*** Given data Section Begins ***
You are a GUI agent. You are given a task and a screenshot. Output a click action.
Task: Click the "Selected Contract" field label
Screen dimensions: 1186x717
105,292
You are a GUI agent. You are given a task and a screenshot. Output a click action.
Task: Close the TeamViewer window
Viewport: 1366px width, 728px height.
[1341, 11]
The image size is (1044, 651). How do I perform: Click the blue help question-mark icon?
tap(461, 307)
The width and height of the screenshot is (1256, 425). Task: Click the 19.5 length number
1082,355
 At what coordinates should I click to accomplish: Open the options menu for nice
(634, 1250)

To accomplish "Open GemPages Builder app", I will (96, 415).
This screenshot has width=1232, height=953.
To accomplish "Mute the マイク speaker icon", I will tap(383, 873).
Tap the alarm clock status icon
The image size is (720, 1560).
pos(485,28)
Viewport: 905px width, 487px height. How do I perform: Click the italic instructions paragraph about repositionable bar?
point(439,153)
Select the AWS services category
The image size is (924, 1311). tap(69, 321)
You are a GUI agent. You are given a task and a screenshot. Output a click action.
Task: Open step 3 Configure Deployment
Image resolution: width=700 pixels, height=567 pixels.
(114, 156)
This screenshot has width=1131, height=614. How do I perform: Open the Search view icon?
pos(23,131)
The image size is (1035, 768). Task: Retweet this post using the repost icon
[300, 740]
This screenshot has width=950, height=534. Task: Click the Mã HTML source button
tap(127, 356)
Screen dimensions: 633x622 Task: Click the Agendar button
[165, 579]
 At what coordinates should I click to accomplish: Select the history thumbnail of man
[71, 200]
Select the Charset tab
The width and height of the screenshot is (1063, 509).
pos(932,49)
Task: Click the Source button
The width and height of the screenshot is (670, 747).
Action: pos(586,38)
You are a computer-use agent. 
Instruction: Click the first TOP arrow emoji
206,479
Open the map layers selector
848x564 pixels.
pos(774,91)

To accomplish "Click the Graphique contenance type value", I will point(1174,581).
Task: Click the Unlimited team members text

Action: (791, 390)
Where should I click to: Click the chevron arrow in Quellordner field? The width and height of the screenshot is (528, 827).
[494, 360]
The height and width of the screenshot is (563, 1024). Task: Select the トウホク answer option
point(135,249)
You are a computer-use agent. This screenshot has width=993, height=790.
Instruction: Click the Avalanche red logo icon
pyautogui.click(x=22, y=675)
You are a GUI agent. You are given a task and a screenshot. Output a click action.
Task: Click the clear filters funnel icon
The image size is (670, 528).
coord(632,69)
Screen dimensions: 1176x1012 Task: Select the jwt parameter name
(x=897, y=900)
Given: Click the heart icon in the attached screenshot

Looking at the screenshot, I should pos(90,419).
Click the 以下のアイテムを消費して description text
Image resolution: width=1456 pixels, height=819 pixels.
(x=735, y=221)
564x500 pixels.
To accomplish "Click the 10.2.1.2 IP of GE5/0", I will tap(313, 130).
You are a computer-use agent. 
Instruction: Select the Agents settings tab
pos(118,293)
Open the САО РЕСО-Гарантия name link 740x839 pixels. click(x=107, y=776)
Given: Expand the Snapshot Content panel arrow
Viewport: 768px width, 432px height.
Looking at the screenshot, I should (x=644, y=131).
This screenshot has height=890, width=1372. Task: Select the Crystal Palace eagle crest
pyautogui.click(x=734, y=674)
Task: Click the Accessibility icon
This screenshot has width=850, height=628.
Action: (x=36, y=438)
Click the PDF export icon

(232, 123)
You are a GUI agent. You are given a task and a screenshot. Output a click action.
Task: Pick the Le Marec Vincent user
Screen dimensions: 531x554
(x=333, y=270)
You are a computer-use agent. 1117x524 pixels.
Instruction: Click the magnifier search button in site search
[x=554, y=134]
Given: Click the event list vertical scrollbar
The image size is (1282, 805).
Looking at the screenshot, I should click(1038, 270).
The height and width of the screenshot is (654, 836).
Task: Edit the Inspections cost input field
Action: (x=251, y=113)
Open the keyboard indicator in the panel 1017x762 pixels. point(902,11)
*** Given data Section Ends ***
▶ [What this task involves]
Repeat the data in its entirety, character for character.

▶ [Task response]
You are a GUI agent. You are given a task and a screenshot. Output a click action.
Task: Click the "Selected Contract" field label
Screen dimensions: 1186x717
105,292
You are a GUI agent. You are given a task and a screenshot. Output a click action.
Task: Close the TeamViewer window
Viewport: 1366px width, 728px height.
[1341, 11]
The image size is (1044, 651). How do I perform: Click the blue help question-mark icon?
tap(461, 307)
The width and height of the screenshot is (1256, 425). Task: Click the 19.5 length number
1082,355
 At what coordinates should I click to accomplish: Open the options menu for nice
(634, 1250)

To accomplish "Open GemPages Builder app", I will (96, 415).
This screenshot has width=1232, height=953.
To accomplish "Mute the マイク speaker icon", I will tap(383, 873).
Tap the alarm clock status icon
The image size is (720, 1560).
pos(485,28)
Viewport: 905px width, 487px height. How do I perform: Click the italic instructions paragraph about repositionable bar?
point(439,153)
Select the AWS services category
The image size is (924, 1311). tap(69, 321)
You are a GUI agent. You are given a task and a screenshot. Output a click action.
Task: Open step 3 Configure Deployment
Image resolution: width=700 pixels, height=567 pixels.
(114, 156)
This screenshot has width=1131, height=614. How do I perform: Open the Search view icon?
pos(23,131)
The image size is (1035, 768). Task: Retweet this post using the repost icon
[300, 740]
This screenshot has width=950, height=534. Task: Click the Mã HTML source button
tap(127, 356)
Screen dimensions: 633x622 Task: Click the Agendar button
[165, 579]
 At what coordinates should I click to accomplish: Select the history thumbnail of man
[71, 200]
Select the Charset tab
The width and height of the screenshot is (1063, 509).
pos(932,49)
Task: Click the Source button
The width and height of the screenshot is (670, 747).
Action: pos(586,38)
You are a computer-use agent. 
Instruction: Click the first TOP arrow emoji
206,479
Open the map layers selector
848x564 pixels.
pos(774,91)

To accomplish "Click the Graphique contenance type value", I will point(1174,581).
Task: Click the Unlimited team members text

Action: (791, 390)
Where should I click to: Click the chevron arrow in Quellordner field? The width and height of the screenshot is (528, 827).
[494, 360]
The height and width of the screenshot is (563, 1024). Task: Select the トウホク answer option
point(135,249)
You are a computer-use agent. This screenshot has width=993, height=790.
Instruction: Click the Avalanche red logo icon
pyautogui.click(x=22, y=675)
You are a GUI agent. You are given a task and a screenshot. Output a click action.
Task: Click the clear filters funnel icon
The image size is (670, 528).
coord(632,69)
Screen dimensions: 1176x1012 Task: Select the jwt parameter name
(x=897, y=900)
Given: Click the heart icon in the attached screenshot

Looking at the screenshot, I should pos(90,419).
Click the 以下のアイテムを消費して description text
Image resolution: width=1456 pixels, height=819 pixels.
(x=735, y=221)
564x500 pixels.
To accomplish "Click the 10.2.1.2 IP of GE5/0", I will tap(313, 130).
You are a computer-use agent. 
Instruction: Select the Agents settings tab
pos(118,293)
Open the САО РЕСО-Гарантия name link 740x839 pixels. click(x=107, y=776)
Given: Expand the Snapshot Content panel arrow
Viewport: 768px width, 432px height.
Looking at the screenshot, I should (x=644, y=131).
This screenshot has height=890, width=1372. Task: Select the Crystal Palace eagle crest
pyautogui.click(x=734, y=674)
Task: Click the Accessibility icon
This screenshot has width=850, height=628.
Action: (x=36, y=438)
Click the PDF export icon

(232, 123)
You are a GUI agent. You are given a task and a screenshot. Output a click action.
Task: Pick the Le Marec Vincent user
Screen dimensions: 531x554
(x=333, y=270)
You are a computer-use agent. 1117x524 pixels.
Instruction: Click the magnifier search button in site search
[x=554, y=134]
Given: Click the event list vertical scrollbar
The image size is (1282, 805).
Looking at the screenshot, I should click(1038, 270).
The height and width of the screenshot is (654, 836).
Task: Edit the Inspections cost input field
Action: (x=251, y=113)
Open the keyboard indicator in the panel 1017x762 pixels. point(902,11)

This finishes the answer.